Today, I was typing out my post structuralism notes into my laptop; remembering how bemused I was, in comparison to today, made me realise that university does inspire a degree of progress in a person; even though most of the time, you feel as though you are swimming against a tide, attempting to conquer the ever-growing reading list (an impossible task). The vague understanding of week three, in comparison to today’s more developed understanding made me think about how much I adore my course; despite the quagmire of definitions, reading and concepts, it does work. The ideas must be percolating in my head; spinning around in a subconscious, dream-like kind of way, ethereal and inexplicable, but they are there. And so then I began to think.

The most appealing idea of post structuralism is the idea of the “ghosts of meaning” proposed by Jacques Derrida. Nothing in linguistics can be absolute; it is in flux, continuously evolving and each linguistic interpretation is different to each person. This means that when you are in “discussion” with your parents about for instance, the wing mirror that may or may not have detached itself from the car door, you can simply argue that this is just their interpretation of events based on their background which then allows you to argue that your background (and therefore your linguistic experience) is different to theirs. This opens a whole new range of ways to try to prove your parents wrong. This is of course to be done at your own risk.

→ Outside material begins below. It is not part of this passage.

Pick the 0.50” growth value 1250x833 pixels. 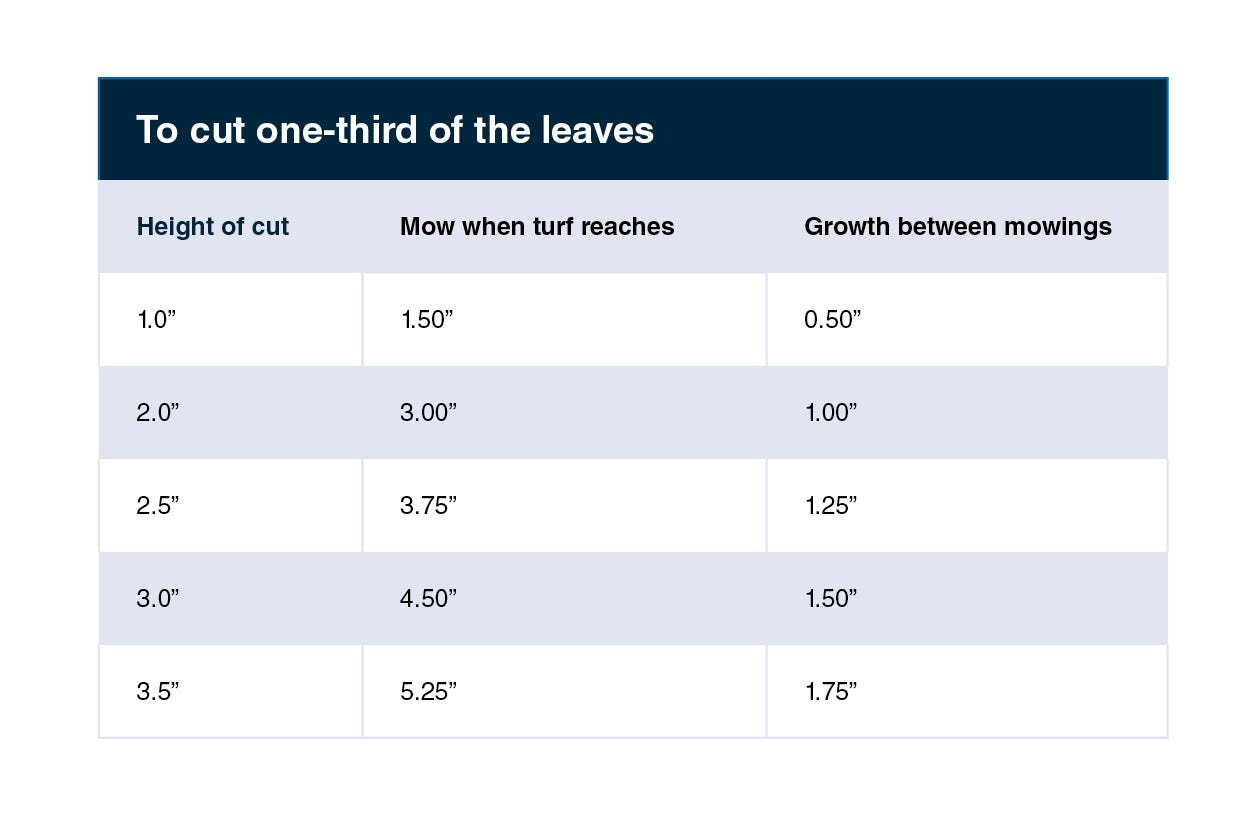point(832,320)
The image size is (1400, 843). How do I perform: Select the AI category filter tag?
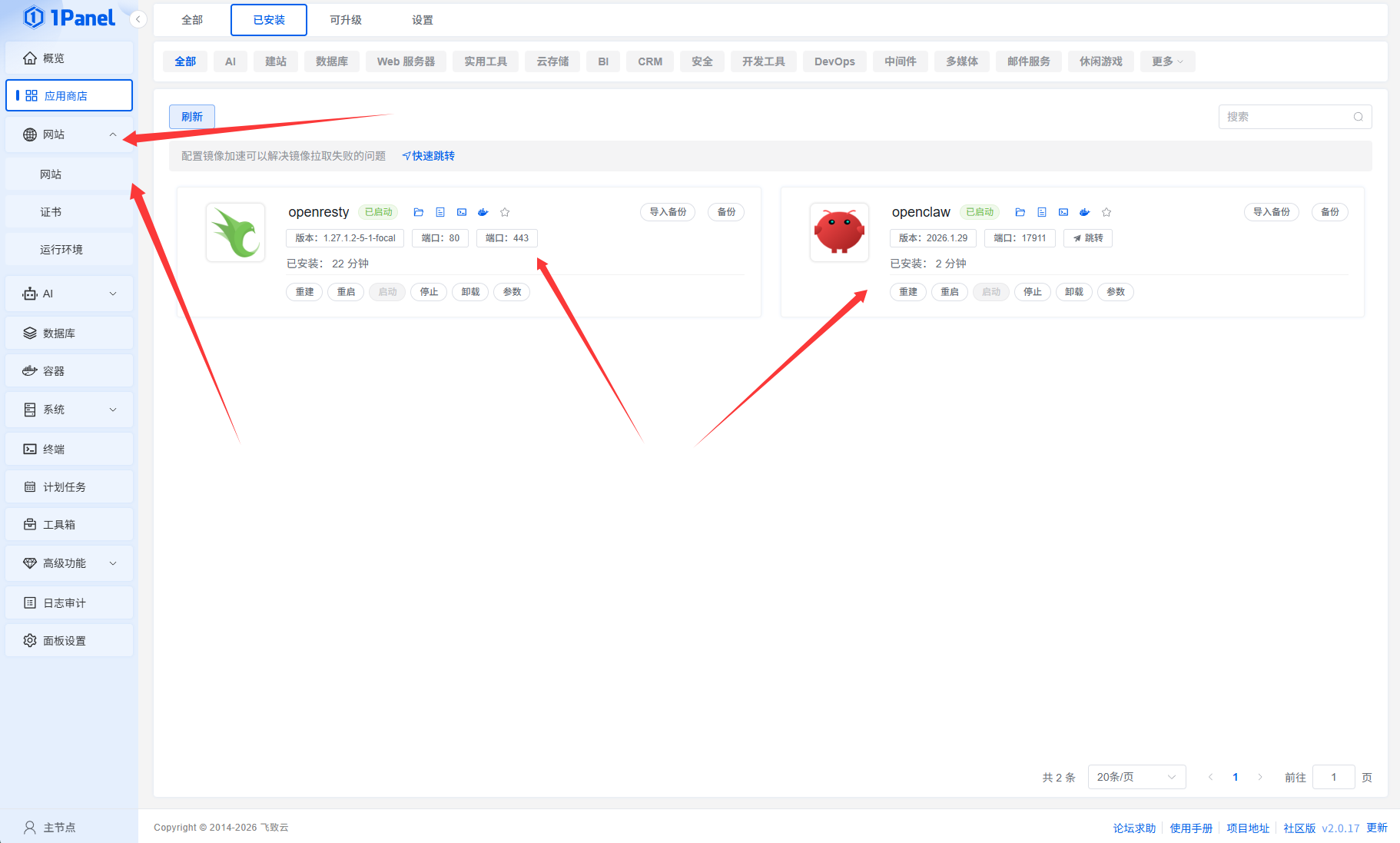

Another brilliant facet of post structuralism is the idea of the de-centred universe. This means, simply put, that you cannot even be sure of where, or even what, you are because there is no external way to measure yourself against something else. Nothing has a central, solid meaning, because like language, everything is in flux. Being completely unaware of your position in the universe is fascinating, and to a certain extent, also liberating. You are in some ways therefore completely free to consider yourself as being absolutely anywhere in the universe. Again, this can be used as a mechanism to argue with authorities, e.g. parents, and teachers. Unfortunately, even the most open-minded teacher is unlikely to accept the argument that because of the theory of post structuralism, you are not entirely certain that you are at a true school at all, and even less sure that your supposed exam board is real, and therefore why should you have to write five thousand word pieces of coursework? If you were feeling particularly inventive, you could even drop in a word or two about string theory physics, and the meaning of the universe. If anyone really succeeds, then please let me know.

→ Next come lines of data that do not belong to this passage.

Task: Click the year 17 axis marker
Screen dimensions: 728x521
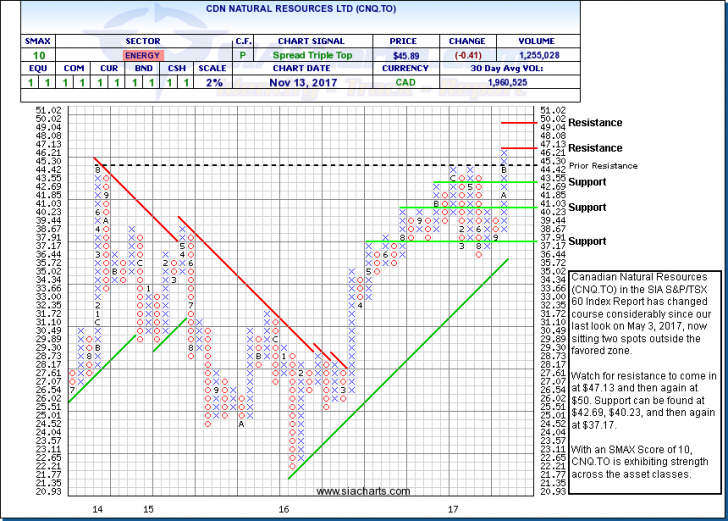Action: [450, 509]
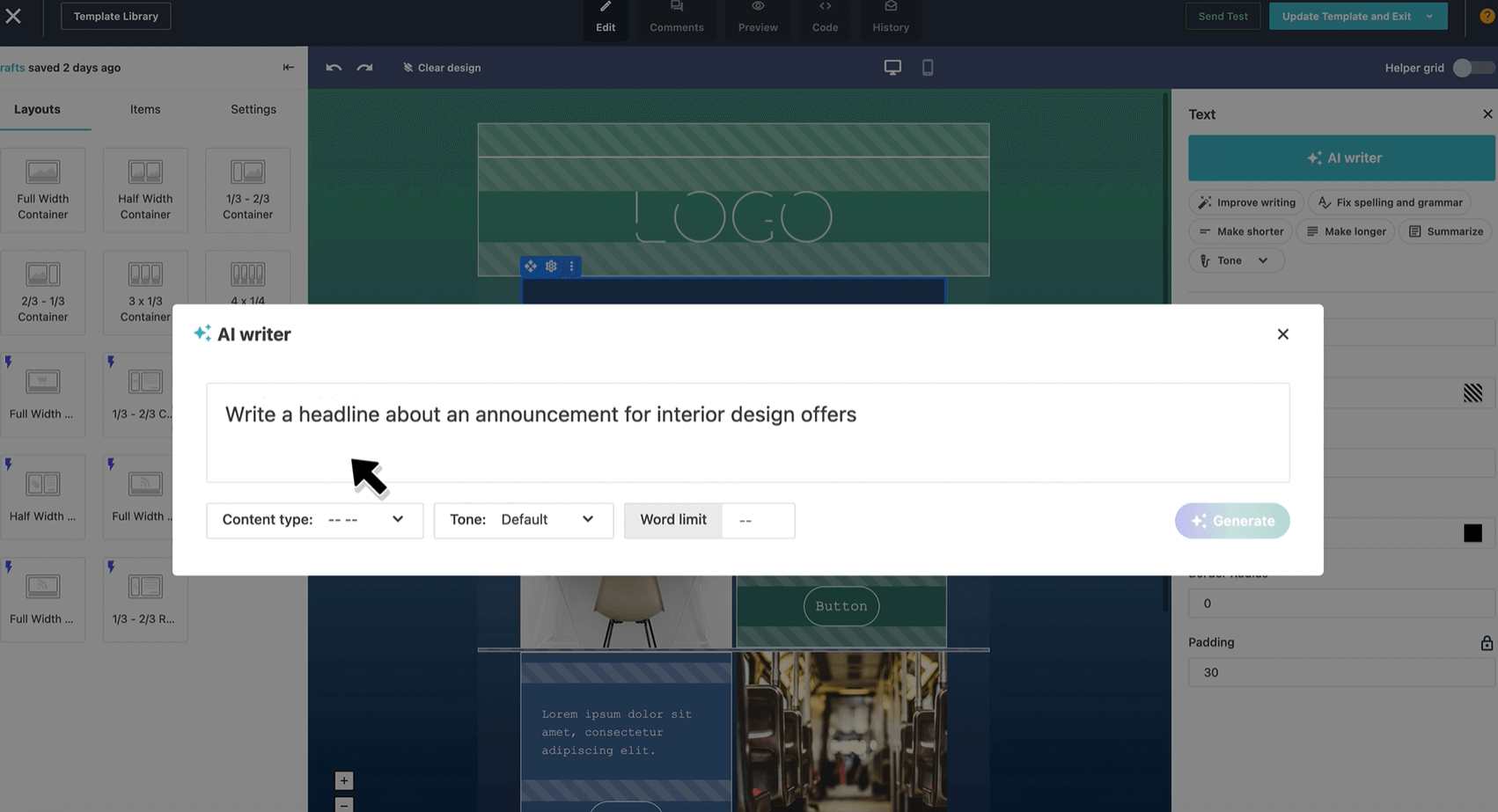Open the Preview tab
The image size is (1498, 812).
[758, 18]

Of my critical theory repertoire, post structuralism is the one I identify with most clearly, despite the immense complexity of it when applied to any given text. It’s also fascinating when applied to real life. I think a thesis on Derrida would be extraordinarily complex and yet extremely rewarding. I’m sure several brain cells would die attempting to process such a seething mass of information. Nonetheless, I’m looking forwards to being able to revisit the theory next term; I like understanding difficult ideas. It’s a good thing too really, since I’m at university.